In technical terms, the chart represents the recall as a function of the coverage of accounts in the dataset.

Users can evaluate their predictive model by reviewing the model quality chart and consider the following points:

  1. Generally, higher accuracy values indicate that the model is more effective in predicting the conversion outcome for prospective accounts.
  2. The model should have a relatively steep increase in recall as the coverage percentage increases, and maintain a high recall score at the top end of the coverage.
  3. Consider the diagonal from the origin (where the axes intersect) to the top right corner of the graph. If the model's performance falls below the diagonal, it means that the model is performing worse than random chance, and it will most likely require further refinement or taking a different approach in respect to the use case. However, if the model's performance is above the diagonal, it means that the model is performing better than random chance and was able to glean useful information from the data.
  4. Ideally, there should be little to no difference between the performance of the model on the train data and the test data, indicating that the model is neither overfitting nor underfitting. This would be represented by the two lines overlapping or closely following each other throughout the entire range of coverage.
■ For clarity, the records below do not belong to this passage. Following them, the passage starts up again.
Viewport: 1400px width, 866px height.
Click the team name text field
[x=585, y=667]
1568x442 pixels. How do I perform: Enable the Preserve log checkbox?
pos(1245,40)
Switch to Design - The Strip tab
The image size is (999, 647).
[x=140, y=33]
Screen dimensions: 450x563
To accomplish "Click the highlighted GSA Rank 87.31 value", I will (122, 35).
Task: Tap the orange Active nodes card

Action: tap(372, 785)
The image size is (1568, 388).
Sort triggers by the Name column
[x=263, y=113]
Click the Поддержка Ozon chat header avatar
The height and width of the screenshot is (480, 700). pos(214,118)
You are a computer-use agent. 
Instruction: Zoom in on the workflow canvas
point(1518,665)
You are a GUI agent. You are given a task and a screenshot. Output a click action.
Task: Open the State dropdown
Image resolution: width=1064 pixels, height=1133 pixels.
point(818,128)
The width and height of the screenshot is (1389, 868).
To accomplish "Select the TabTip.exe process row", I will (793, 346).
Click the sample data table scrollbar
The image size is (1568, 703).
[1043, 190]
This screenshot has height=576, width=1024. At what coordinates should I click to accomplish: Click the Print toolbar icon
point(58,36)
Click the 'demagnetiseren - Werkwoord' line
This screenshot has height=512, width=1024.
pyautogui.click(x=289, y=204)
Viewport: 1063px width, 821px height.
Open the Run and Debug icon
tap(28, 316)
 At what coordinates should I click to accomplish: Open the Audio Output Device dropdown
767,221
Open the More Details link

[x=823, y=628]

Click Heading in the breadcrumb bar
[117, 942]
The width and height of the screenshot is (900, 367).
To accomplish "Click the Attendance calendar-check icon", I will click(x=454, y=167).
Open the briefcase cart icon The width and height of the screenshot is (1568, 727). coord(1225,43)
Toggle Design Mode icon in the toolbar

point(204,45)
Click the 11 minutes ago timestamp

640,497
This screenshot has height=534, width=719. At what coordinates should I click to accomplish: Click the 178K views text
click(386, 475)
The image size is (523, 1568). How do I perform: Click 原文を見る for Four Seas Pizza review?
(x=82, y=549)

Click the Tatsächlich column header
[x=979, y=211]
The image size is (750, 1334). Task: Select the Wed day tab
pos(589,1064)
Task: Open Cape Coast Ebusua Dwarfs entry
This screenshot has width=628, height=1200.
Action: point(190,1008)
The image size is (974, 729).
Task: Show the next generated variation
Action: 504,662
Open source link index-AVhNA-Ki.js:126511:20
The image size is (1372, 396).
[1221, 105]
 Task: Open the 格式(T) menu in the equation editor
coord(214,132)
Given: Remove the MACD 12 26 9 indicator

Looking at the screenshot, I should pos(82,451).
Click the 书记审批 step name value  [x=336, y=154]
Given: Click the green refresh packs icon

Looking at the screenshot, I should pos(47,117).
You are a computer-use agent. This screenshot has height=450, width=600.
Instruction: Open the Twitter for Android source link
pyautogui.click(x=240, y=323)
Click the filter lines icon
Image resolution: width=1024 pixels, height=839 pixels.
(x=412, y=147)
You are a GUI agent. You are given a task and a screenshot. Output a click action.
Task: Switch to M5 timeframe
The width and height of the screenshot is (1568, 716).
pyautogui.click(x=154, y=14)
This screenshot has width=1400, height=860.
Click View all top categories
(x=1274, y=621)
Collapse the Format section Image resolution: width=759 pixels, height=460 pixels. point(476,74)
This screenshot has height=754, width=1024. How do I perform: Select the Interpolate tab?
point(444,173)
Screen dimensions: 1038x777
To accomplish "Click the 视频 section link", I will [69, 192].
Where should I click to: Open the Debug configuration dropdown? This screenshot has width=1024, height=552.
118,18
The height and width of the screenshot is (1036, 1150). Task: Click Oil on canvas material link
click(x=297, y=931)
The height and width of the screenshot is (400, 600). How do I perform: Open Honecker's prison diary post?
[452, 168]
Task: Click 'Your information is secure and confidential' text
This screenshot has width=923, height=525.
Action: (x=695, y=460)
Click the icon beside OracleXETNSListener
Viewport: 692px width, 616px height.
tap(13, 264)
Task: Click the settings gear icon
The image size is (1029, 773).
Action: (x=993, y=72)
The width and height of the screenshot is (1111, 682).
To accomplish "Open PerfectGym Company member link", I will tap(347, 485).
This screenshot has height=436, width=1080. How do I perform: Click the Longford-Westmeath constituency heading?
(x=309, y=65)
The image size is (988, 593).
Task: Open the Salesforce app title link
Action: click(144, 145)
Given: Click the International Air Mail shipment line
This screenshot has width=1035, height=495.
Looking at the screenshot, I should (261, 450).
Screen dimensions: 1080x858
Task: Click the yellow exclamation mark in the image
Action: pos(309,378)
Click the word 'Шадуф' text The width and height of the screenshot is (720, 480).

Since every business use case and dataset is unique, there are no exact specifications on what the actual accuracy values should be; In some scenarios the model would more easily identify distinct attributes to more effectively distinguish between customers and prospects – which would translate to stronger performance and better accuracy. In other scenarios, high and low accuracy values may indicate overfit and underfit behaviors, respectively.

Score & Rank Distribution

In this evaluation technique we examine the details available in the ‘account prioritization’ tab of the predictive model. We generally wish to see an account distribution where the number of customers is largest for the top rank (A), where the lower the rank is – the smaller the number of customers. The trend should be opposite for prospects, where the number of prospects is largest for the low rank (D), and it gets smaller the higher the rank gets.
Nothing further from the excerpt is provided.